Stored items

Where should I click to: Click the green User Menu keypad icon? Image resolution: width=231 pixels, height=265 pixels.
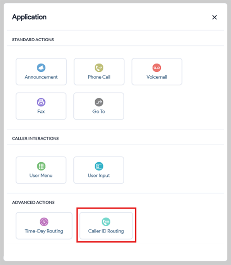[x=41, y=166]

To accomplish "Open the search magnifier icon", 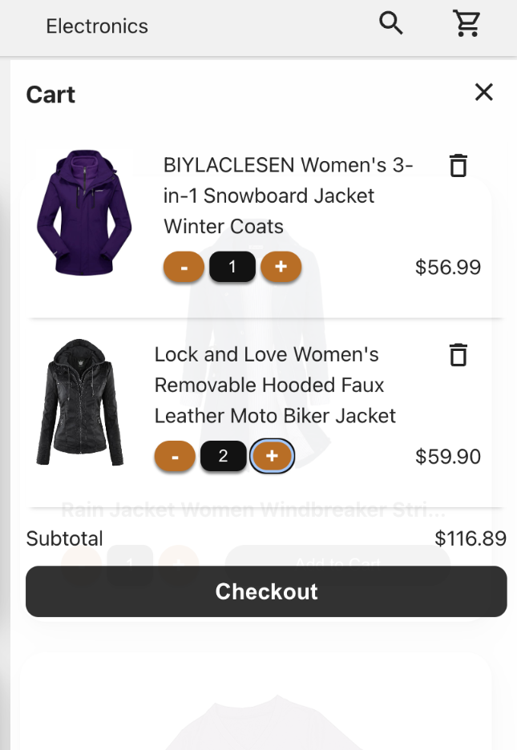I will 390,23.
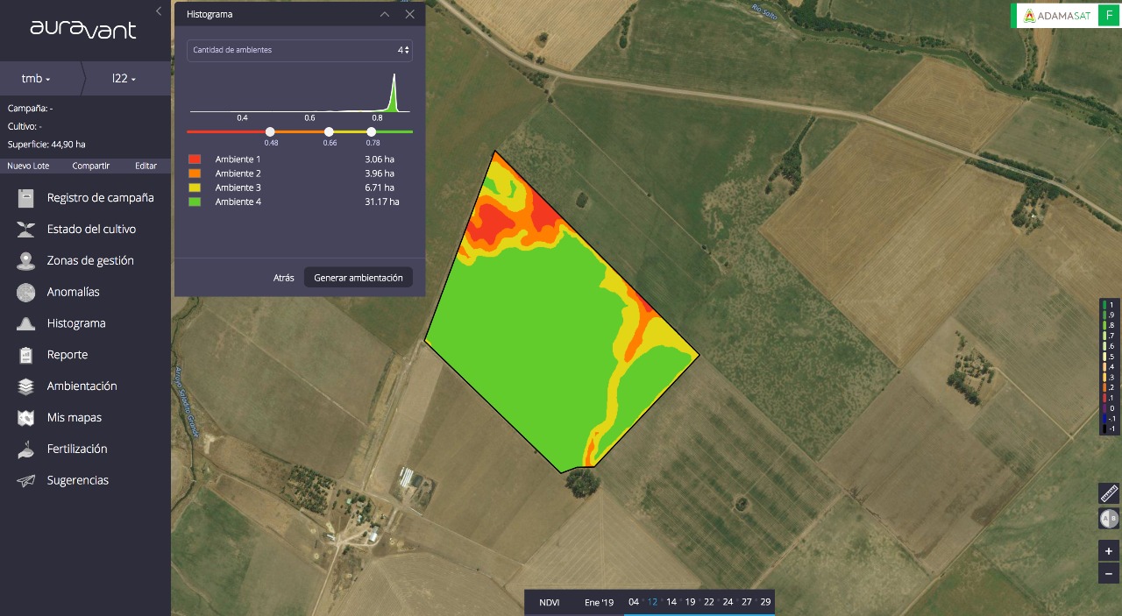This screenshot has width=1122, height=616.
Task: Collapse the Histograma panel
Action: pyautogui.click(x=384, y=15)
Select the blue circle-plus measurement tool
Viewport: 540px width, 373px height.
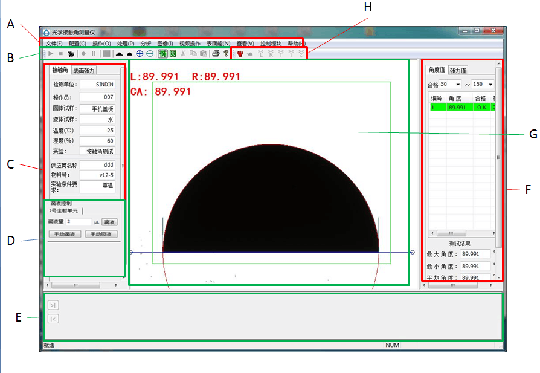[x=140, y=54]
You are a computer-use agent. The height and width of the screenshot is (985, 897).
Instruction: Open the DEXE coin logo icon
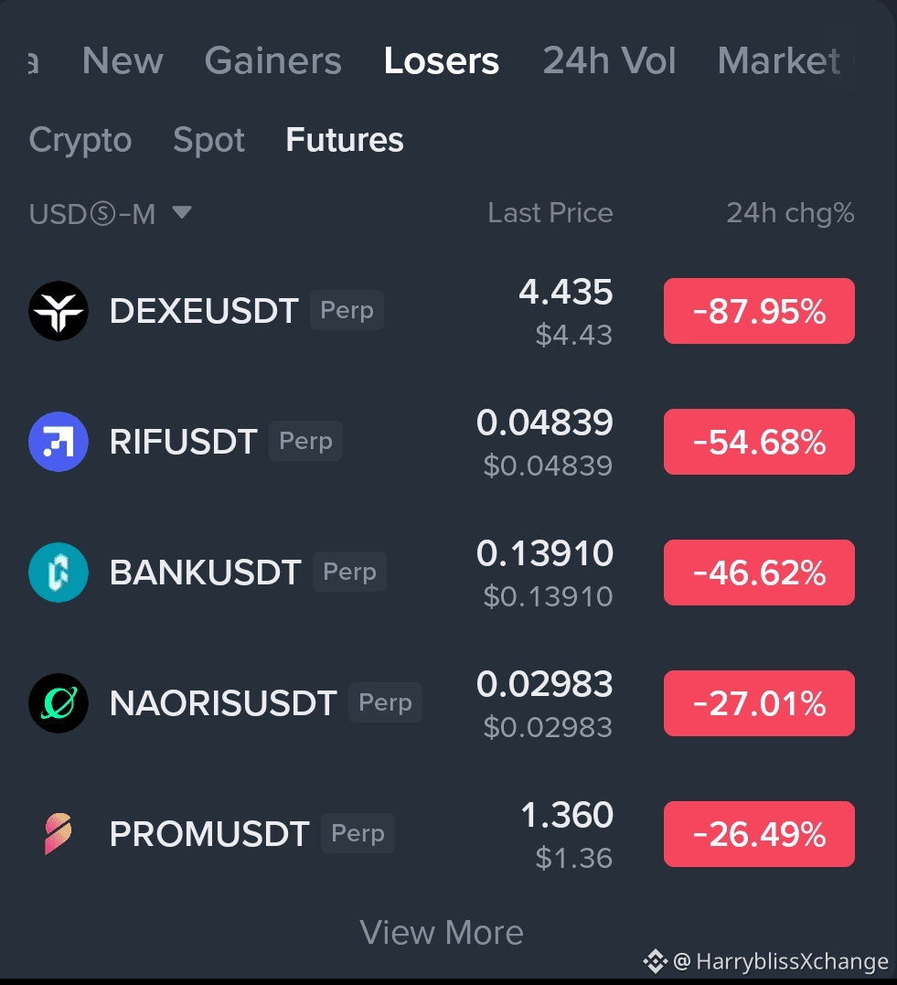tap(59, 311)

WHAT THE TASK REQUIRES: Nothing but an exact copy is needed, covering the lines from the line with "You are a computer-use" through the last line of the entries, pictures excluded.

WORKED SOLUTION:
You are a computer-use agent. The height and width of the screenshot is (985, 897).
Instruction: Open the DEXE coin logo icon
tap(59, 311)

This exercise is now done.